The Complexity of Approximate Constraint Satisfaction

Constraint satisfaction is a versatile paradigm for specifying problems in various areas of computer science. An instance of a constraint satisfaction problem (CSP) consists of a finite set of variables, a domain over which the variables are to be assigned values, and a finite collection of constraints which place local restrictions on the values the variables may take in relation to the others. CSPs capture several fundamental problems like SAT, graph and hypergraph coloring, etc. The optimization problem corresponding to a CSP consists of finding an assignment that satisfies as many constraints of the CSP instance as possible.

For most CSPs, including many for which satisfiability can be decided in polynomial time, the associated optimization problem is NP-hard.
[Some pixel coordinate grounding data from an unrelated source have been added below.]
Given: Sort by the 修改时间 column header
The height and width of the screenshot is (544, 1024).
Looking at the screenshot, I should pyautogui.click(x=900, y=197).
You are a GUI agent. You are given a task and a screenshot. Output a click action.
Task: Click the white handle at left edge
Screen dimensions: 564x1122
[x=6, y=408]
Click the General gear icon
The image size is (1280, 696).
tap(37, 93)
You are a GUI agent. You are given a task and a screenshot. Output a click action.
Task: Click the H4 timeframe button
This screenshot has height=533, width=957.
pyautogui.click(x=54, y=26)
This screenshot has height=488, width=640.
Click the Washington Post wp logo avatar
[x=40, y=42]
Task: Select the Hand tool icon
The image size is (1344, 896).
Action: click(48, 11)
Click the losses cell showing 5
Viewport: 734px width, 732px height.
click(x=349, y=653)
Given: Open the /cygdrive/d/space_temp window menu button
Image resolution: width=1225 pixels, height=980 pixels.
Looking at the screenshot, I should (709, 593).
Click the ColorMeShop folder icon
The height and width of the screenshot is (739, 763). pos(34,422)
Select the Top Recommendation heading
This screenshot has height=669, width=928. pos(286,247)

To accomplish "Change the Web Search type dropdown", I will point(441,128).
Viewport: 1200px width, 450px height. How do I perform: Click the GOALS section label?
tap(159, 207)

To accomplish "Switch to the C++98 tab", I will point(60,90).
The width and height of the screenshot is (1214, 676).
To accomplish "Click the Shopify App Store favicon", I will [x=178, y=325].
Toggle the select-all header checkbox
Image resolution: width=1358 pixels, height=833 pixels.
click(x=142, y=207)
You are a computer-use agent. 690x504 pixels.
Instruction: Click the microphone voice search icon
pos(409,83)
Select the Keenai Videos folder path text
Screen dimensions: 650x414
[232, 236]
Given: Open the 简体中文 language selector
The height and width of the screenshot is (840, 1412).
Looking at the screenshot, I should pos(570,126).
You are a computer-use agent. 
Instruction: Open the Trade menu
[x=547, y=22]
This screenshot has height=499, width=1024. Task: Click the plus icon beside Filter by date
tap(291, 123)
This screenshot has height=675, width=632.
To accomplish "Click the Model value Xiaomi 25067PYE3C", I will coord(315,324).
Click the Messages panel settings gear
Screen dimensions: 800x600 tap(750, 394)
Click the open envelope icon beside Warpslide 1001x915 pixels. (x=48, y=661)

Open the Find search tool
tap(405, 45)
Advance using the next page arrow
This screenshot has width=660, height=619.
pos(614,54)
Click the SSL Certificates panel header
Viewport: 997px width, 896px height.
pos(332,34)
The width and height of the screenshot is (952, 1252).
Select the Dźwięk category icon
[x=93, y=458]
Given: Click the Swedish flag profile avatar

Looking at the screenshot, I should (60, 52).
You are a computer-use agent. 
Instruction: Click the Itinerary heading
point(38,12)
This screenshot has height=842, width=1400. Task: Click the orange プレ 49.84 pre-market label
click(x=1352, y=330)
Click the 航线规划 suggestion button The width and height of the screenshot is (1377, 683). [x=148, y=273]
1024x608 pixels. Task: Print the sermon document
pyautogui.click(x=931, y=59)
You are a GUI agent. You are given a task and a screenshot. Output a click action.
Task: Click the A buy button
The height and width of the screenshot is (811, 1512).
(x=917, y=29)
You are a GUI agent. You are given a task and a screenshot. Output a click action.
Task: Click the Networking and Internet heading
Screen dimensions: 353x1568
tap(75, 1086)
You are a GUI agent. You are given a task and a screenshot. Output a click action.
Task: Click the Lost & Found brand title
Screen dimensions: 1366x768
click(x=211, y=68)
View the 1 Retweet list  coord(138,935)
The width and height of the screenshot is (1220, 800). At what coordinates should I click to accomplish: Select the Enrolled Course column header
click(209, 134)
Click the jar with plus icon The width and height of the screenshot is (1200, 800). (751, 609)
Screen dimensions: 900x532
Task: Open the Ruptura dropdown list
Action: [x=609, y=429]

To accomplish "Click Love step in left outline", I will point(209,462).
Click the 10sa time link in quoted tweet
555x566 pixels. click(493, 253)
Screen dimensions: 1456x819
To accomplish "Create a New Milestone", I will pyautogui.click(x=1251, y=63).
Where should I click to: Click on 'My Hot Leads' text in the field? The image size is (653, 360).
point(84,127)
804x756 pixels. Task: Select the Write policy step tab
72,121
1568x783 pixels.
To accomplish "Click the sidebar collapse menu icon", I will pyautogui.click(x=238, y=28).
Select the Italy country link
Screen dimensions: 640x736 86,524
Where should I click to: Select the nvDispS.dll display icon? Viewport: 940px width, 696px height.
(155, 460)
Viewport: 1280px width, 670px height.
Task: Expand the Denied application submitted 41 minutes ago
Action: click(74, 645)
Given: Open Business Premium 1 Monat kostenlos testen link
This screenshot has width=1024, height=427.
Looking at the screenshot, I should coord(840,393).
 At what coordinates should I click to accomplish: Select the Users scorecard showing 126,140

To cope with this intractability, the approximate solvability of CSPs by polynomial time algorithms and limits on the performance guarantees ofsuch algorithms have been extensively studied. For many problems we now have good approximation algorithms as well as strong (or even tight) complementary hardness results. This series of lectures is an advanced introduction to this subject. Its aim will be to discuss a few central algorithmic and hardness results concerning approximability of CSPs, and provide a peek into some its exciting research frontiers.

On the algorithmic side, linear and semidefinite programming relaxations have been the most successful tool for designing good approximation algorithms for CSPs. We will discuss how to write canonical LP and SDP relaxations for CSPs, and see some examples of algorithms based on them and the non-trivial approximation ratios they are able to guarantee.

On the hardness side, we will review the PCP theorem and state some strong (sometimes even optimal) non-approximability results obtained by reductions from a CSP called Label Cover. We will discuss the notion of Dictatorship testing and its utility in the context of proving non-approximability results via reductions from a special form of Label Cover called Unique Games. For illustration, we will discuss a tight hardness result for the Boolean CSP consisting of 3-variable linear equations.

We will then touch upon recent progress based on the "Unique Games conjecture" which is able to identify the approximation threshold of every CSP as the integrality gap of a natural semidefinite programming relaxation, using the simplest binary CSP, MaxCut, for illustration. Time permitting, we may draw a parallel with the algebraic dichotomy conjecture in the world of CSP dichotomy, and comment how --- under the Unique Games conjecture --- the approximability of a CSP is precisely governed by the existence of non-trivial approximate polymorphisms.

No formal prerequisites beyond undergraduate algorithms, complexity, and probability is required, but the material will be challenging and fast paced, so mathematical maturity will be of significant help.

References: (some of the material is based on recent research, and no textbook covers all the topics to be discussed. See two references below, though we won't follow either one of them in the lectures. During the lectures at the school, some slides or notes may be made available to the students)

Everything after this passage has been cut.